Al netto di Tiger e di un redivivo Phil Mickelson, nel mondo del golf, e soprattutto in quello europeo, si parla sempre e solo di Rory McIlroy.

Rory McIlroy

Per dire: per quanto concerne il prossimo super Scottish Open che scatta giovedì sul links del Renaissance Golf Club a North Berwick, persino il sito dell’European Tour ha indugiato più sull’atteso ritorno di Rory in Scozia, piuttosto che su quello del numero 1 al mondo Jon Rahm.

Perché, verrebbe da domandarsi.

Beh, potreste rispondermi che le cose stanno così, perché Rory accende così tanta energia nelle fantasie dei guardoni delle cose del green, che con quella stessa energia ci si potrebbe illuminare la finale degli europei di Wembley.

Ok, ma allora ribatto: perché il trentenne di Holywood, qualsiasi cosa faccia o dica, ci rende così elettrizzati?

Voglio dire, lo suggeriscono pure i numeri:

su Instagram, l’odierno borsino del valore di un personaggio, Rory vanta 2,1 milioni di follower; Rahm, il numero 1 del mondo, nonché il recente vincitore dello U.S. Open, “appena” 380 mila. E gli altri, potreste chiedervi? Beh, Mickelson è fermo a 1,2 milioni di fan, esattamente come altri due tipini tosti che rispondono al nome di Dustin Johnson e Justin Thomas.

E dunque?
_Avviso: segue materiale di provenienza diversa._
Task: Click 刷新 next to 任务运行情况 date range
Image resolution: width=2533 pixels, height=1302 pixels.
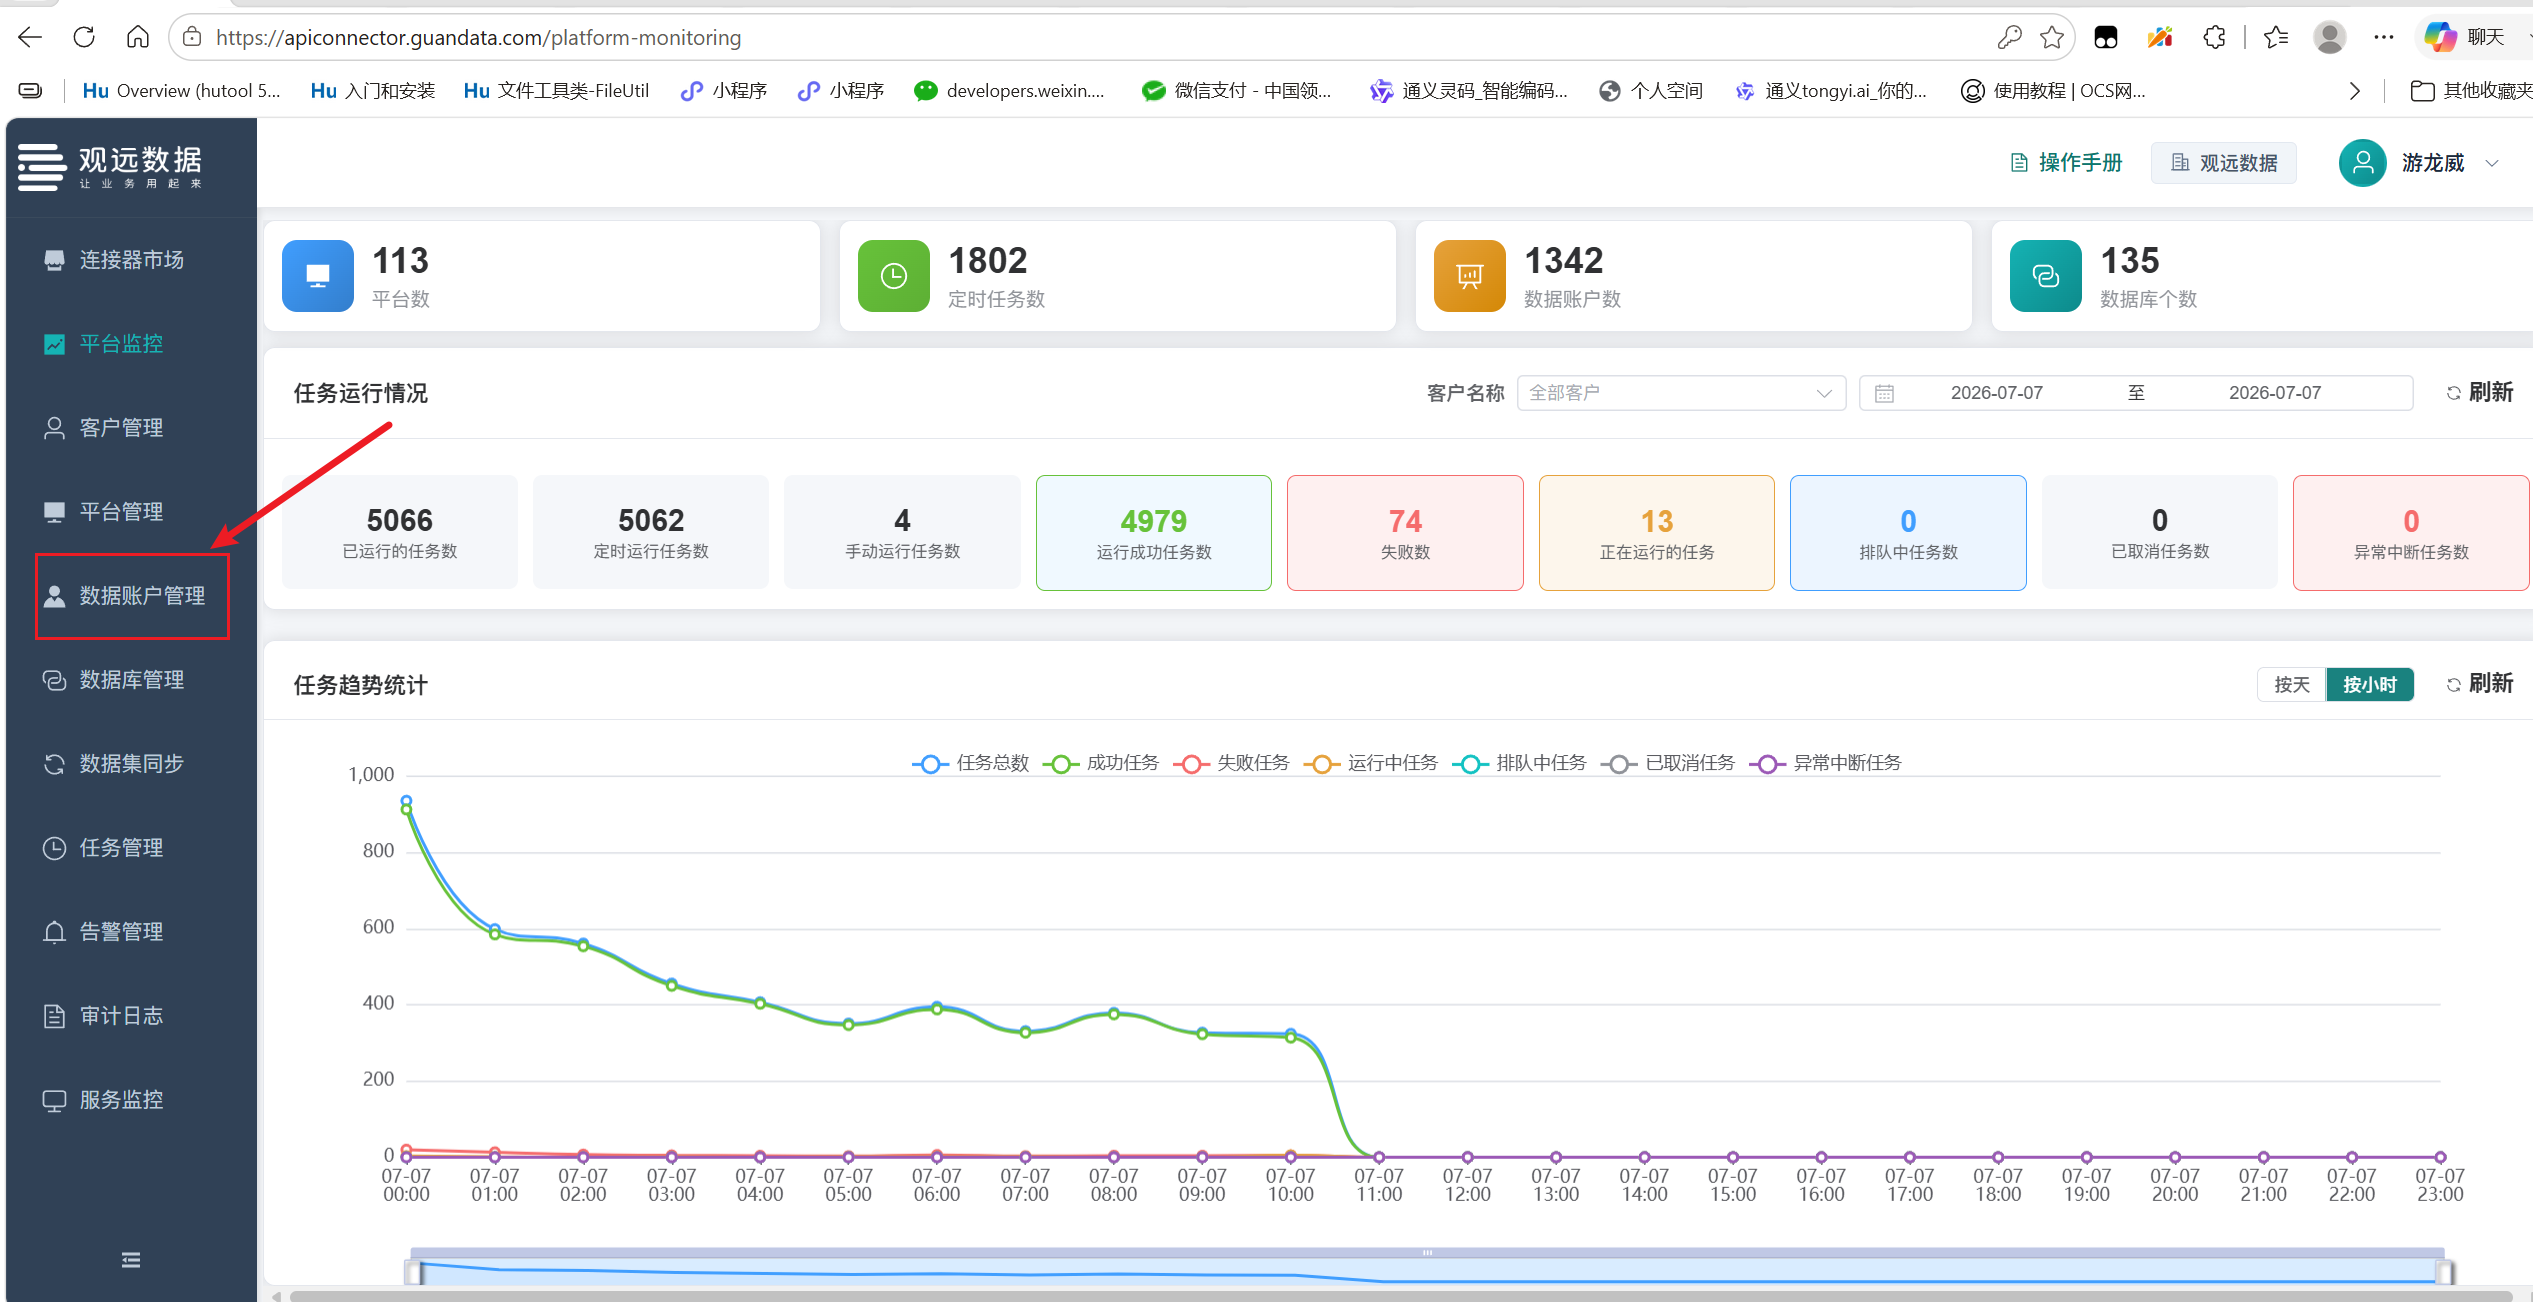Action: pyautogui.click(x=2479, y=392)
Al netto del talento indiscutibile, cosa si nasconde di così magico e attrattivo nel personaggio McIlroy?

Secondo un golf influencer che ha preferito restare anonimo, in generale il successo di pubblico e sui social dipende certamente da vari fattori, ma da uno più degli altri: “Bisogna sapersi porre come un modello di ispirazione per le persone, senza per questo essere né troppo perfetti, né troppo distanti. I fan devono poter pensare di poter diventare come te, perché in fondo non appari così diverso da loro”.

Boom!

Rory McIlroy

 

Inconsapevolmente, Rory ha tutte queste qualità: figlio della classe operaia nordirlandese, ha preso i limoni che la vita gli ha dato, e, non solo ci ha fatto una limonata come suggerisce Beyoncè, ma ci ha aggiunto sale e tequila fino a divenire uno dei giocatori più pagati della storia del golf; a differenza di campioni dai fisici bestiali come DJ, Rahm o DeChambeau, è sì super atletico, ma è al contempo minuto e piccolino come la maggior parte di noi; nonostante la classe stellare, non manca mai di mostrare le sue fragilità in campo e a volte lo fa manco fosse un dilettante allo sbaraglio; ha uno swing inimitabile e meraviglioso, ma qualche volta, all’improvviso, anche la sua tecnica sopraffina collassa in mondovisione; non vince un major dal 2014 e tutti noi abbiamo la sensazione di star aspettando insieme a lui che il destino si commuova e gli lasci finalmente conquistare l’ambita giacca verde; davanti ai microfoni ha personalità: è sempre onesto e mai banale e dice sempre quello che pensa, costi quel che costi.

In definitiva, con lui in giro non sai mai cosa aspettarti.

Ora: mixate tutto questo e avrete un giocatore che in una scala da zero a infarto, vi terrà incollati allo schermo con il defibrillatore a portata di mano. E in fondo, noi guardoni delle cose del golf non chiediamo di più.